DENVER (Reuters) - A Colorado woman is suing the nursing home where she worked and local police for allegedly not telling her that a gunman who held her hostage was a police officer conducting a safety drill, court documents show.

Michelle Meeker claims in a lawsuit filed in U.S. District Court in Denver that she was terrorized when an armed man confronted her last October at the Heritage Park Care Center in Carbondale, Colorado.

Meeker, a registered nurse, was tending to one of her long-term patients when another employee told her to see what a "suspicious" man sitting in the center's day room wanted, according to the complaint.

The man then showed her a handgun he had in his waistband and ordered her into an unoccupied room.

Although the man told her in hushed tones that he was a police officer, the lawsuit says, Meeker was not informed beforehand of the drill and was unsure whether he was telling the truth.

"In a desperate plea for her life, she begged the man not to hurt her, telling him she had a young child," the complaint says.

The officer, the Carbondale police chief, and executives of the center are named as defendants.

Robert Baker, the executive director of the center and one of the named defendants, said in a statement that the facility routinely conducts safety, fire, and natural disaster drills for its residents.

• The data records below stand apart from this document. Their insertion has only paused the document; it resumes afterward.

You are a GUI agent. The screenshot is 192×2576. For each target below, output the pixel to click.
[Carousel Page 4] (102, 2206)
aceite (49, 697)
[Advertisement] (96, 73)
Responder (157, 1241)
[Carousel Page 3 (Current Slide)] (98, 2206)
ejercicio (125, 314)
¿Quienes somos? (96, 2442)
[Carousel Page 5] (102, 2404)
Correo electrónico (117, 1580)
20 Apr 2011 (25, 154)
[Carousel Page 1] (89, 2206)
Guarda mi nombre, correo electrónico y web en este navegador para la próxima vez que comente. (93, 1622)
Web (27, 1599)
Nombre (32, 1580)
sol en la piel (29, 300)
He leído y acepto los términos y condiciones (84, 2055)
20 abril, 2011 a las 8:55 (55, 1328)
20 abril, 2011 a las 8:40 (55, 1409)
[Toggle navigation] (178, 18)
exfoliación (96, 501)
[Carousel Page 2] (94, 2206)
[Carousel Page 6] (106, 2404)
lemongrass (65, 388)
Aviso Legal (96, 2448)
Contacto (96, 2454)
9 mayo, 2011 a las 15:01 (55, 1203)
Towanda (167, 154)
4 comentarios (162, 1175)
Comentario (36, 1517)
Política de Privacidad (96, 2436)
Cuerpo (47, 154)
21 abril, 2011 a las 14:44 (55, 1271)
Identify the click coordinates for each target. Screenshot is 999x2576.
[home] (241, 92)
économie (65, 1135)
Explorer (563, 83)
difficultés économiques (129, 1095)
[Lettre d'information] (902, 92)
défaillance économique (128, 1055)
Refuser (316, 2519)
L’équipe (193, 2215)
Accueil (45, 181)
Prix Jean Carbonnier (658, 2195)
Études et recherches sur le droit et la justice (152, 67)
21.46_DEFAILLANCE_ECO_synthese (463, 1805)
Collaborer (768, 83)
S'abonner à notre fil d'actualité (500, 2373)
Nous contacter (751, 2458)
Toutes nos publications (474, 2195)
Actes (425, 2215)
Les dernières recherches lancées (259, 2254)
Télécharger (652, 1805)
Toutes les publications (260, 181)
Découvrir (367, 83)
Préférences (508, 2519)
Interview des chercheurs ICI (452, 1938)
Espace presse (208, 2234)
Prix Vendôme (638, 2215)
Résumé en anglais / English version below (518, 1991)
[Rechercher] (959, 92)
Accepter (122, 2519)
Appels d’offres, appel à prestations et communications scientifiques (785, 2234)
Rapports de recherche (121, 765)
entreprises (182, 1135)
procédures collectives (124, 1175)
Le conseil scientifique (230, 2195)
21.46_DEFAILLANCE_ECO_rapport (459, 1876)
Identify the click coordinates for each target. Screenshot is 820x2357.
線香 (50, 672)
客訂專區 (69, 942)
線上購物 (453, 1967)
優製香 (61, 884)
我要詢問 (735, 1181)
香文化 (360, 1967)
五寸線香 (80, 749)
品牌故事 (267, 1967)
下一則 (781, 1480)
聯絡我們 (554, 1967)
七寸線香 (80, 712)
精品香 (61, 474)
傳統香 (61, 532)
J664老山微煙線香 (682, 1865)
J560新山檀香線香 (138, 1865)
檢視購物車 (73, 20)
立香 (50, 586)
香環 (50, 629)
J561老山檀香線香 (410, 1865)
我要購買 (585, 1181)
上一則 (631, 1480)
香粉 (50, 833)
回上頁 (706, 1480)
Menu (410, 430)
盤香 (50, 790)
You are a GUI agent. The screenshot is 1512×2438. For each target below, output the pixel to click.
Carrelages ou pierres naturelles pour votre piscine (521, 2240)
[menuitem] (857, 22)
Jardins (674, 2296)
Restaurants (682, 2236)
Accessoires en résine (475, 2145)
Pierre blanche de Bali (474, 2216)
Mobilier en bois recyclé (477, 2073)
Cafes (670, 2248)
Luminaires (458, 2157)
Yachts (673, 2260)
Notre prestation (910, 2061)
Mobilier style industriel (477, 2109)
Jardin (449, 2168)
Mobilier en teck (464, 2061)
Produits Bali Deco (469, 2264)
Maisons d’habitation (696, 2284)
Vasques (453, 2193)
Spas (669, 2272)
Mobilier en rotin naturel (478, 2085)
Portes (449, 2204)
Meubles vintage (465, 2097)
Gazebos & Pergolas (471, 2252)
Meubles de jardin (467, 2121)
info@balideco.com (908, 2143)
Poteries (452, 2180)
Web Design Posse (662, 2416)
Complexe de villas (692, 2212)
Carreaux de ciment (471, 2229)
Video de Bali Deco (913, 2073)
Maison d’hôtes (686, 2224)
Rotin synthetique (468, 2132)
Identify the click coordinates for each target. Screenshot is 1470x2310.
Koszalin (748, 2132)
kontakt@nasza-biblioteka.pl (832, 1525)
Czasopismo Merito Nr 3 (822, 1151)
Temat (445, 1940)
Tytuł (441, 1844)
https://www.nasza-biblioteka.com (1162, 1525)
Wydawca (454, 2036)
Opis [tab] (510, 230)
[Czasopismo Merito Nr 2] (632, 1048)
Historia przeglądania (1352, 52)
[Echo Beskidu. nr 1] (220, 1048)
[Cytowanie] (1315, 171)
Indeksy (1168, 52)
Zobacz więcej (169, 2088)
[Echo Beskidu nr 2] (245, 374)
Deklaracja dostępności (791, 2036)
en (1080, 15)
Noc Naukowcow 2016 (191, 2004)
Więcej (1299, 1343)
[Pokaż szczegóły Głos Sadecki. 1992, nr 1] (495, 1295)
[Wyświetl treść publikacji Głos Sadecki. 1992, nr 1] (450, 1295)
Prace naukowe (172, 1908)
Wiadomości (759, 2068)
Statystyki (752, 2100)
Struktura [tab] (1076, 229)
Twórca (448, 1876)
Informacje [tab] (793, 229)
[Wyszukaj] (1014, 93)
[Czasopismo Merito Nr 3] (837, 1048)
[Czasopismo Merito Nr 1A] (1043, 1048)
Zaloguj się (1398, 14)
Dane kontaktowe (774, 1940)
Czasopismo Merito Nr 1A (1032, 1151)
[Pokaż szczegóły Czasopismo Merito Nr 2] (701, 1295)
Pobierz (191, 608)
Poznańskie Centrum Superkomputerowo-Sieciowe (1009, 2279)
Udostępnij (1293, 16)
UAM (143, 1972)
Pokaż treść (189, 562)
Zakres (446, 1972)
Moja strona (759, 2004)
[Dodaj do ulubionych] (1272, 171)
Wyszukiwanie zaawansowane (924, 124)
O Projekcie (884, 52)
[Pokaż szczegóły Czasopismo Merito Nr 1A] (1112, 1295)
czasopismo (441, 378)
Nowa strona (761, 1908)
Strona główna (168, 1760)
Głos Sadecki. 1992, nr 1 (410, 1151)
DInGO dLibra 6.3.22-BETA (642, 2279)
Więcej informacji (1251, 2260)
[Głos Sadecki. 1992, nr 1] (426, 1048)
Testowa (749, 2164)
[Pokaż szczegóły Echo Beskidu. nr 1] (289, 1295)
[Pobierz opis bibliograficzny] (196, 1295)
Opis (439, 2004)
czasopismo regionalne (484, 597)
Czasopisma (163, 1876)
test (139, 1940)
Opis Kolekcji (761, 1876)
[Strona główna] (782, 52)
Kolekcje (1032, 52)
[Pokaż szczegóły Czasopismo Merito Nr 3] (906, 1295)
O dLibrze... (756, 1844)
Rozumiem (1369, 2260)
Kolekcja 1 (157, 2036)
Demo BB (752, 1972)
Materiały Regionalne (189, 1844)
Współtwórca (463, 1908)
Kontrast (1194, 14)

"Unfortunately, the training exercise alarmed some at our facility," Baker said.

The attorney representing the police department, Thomas Rice, said Heritage approached them to help with the drill, and police told the facility to inform workers of the upcoming scenario.

"I don't know whether Heritage notified Ms. Meeker, but it wasn't the town's responsibility," he said.

Rice said the displayed gun was not real, and that the officer offered to show Meeker his identification.

Meeker, who resigned shortly after the incident, is seeking unspecified monetary damages for economic loss, mental and emotional distress, and medical bills.